The main function of battery management systems is ensuring the safe operation of a battery, controlling a battery’s charge and discharge process, cell balancing, over temperature protection and estimating the state-of-charge (SoC) by measuring voltage, current and temperature. BMS monitors the conditions and state of the battery such as SoC, state-of-health (SoH), Depth of Discharge (DoD) and operating temperature [2,3]. However, these states are to be inferred from the state estimators that depend on the battery model. Therefore, the modelling of a battery becomes an important role in studying, estimating or predicting the real-time operation of the battery.
The mathematical modelling of a battery is significant because of the following reasons: (i) Development of efficient BMS. (ii) Key in the improvement of charging/discharging techniques and the enhancement of battery capacity. (iii) Need to capture the influence of power consumption on the battery. (iv) To prevent serious damage to batteries from overcharging or over-discharging. (v) Faster and safer way to study battery behaviour under different operating conditions. (vi) Identifying the operating limits that achieve best lifetime for specific applications.

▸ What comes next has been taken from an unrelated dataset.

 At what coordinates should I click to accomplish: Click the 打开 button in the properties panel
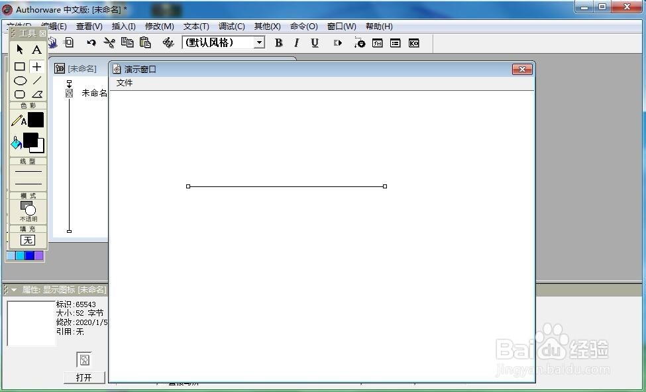pos(84,377)
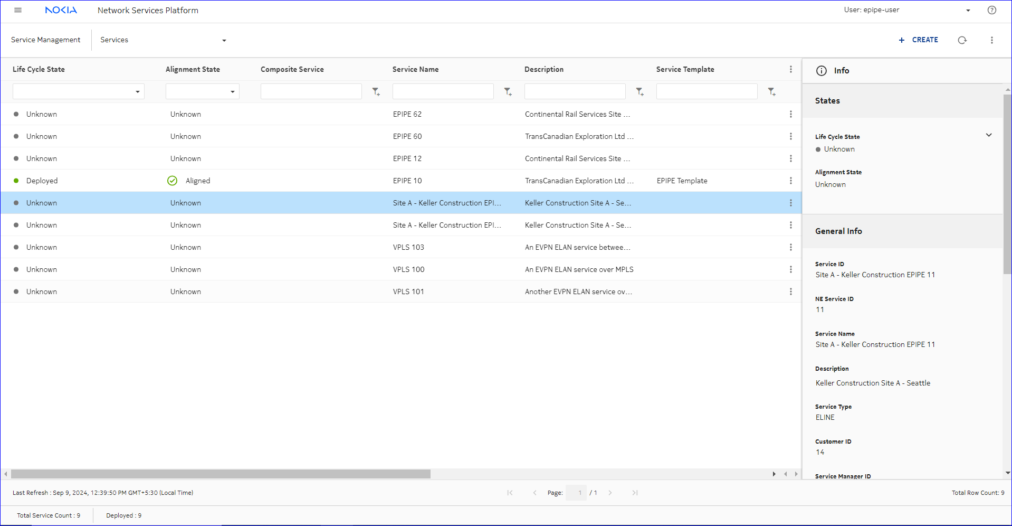Click the Composite Service filter icon
1012x526 pixels.
tap(376, 92)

This paper examines numerous battery models for various types of batteries, including electrochemical models, mathematical models, circuit-oriented models and combination models. There is a lot of scope for researchers to investigate the deployment of Artificial Intelligence in a variety of disciplines as it emerges around the world and makes laborious tasks easier. As a result, the applications of numerous machine learning and meta-heuristic methods for battery management systems are discussed in this paper. Furthermore, using evolutionary algorithms, a study was conducted to extract parameters from a lithium-ion battery model.
A wide variety of battery models have been developed with differing complexities which can be useful in various application areas [4,5,6,7,8,9,10]. According to the degree of physical insight, battery models can be differentiated into three levels, viz., white box model (e.g., electrochemical model), grey box model (e.g., circuit-oriented model) and black box model (e.g., artificial neural network (ANN) model) [11]. An important factor in the modelling of a battery is the estimation of battery parameters. Different modelling strategies for extracting the battery parameters are electrochemical, mathematical, circuit-oriented and data-driven [12,13].
In order to simplify calculations, the SP model was developed for the condition of low-rate charge and discharge. This model makes the assumption of even distribution and concentration of lithium ions in the liquid phase everywhere in the battery and also assumes that the electric potential of the solid phase is constant in the electrode. Compared with the P2D model, the SP model has fewer solving equations, fewer parameters and higher solving efficiency. However, this oversimplification reduced the accuracy of the model. In order to deal with these shortcomings, an extended SP model was developed, in which liquid phase diffusion and heterogenous reactions were considered. While the SP model simplifies the P2D model by virtually eliminating the partial differential equations that deal with liquid phase diffusion and also simultaneously reduces the electrode to a single particle of consideration, the extended SP model further simplifies the electrode into a single active particle but no longer directly solves the partial differential equation by iteration, but uses curve fitting or approximate solution to process the partial differential equation. Although the complexity of the model has increased by this process in the computation of an extended SP model, the actual computational efficiency has not decreased too much due to the avoidance of iterative solving [23].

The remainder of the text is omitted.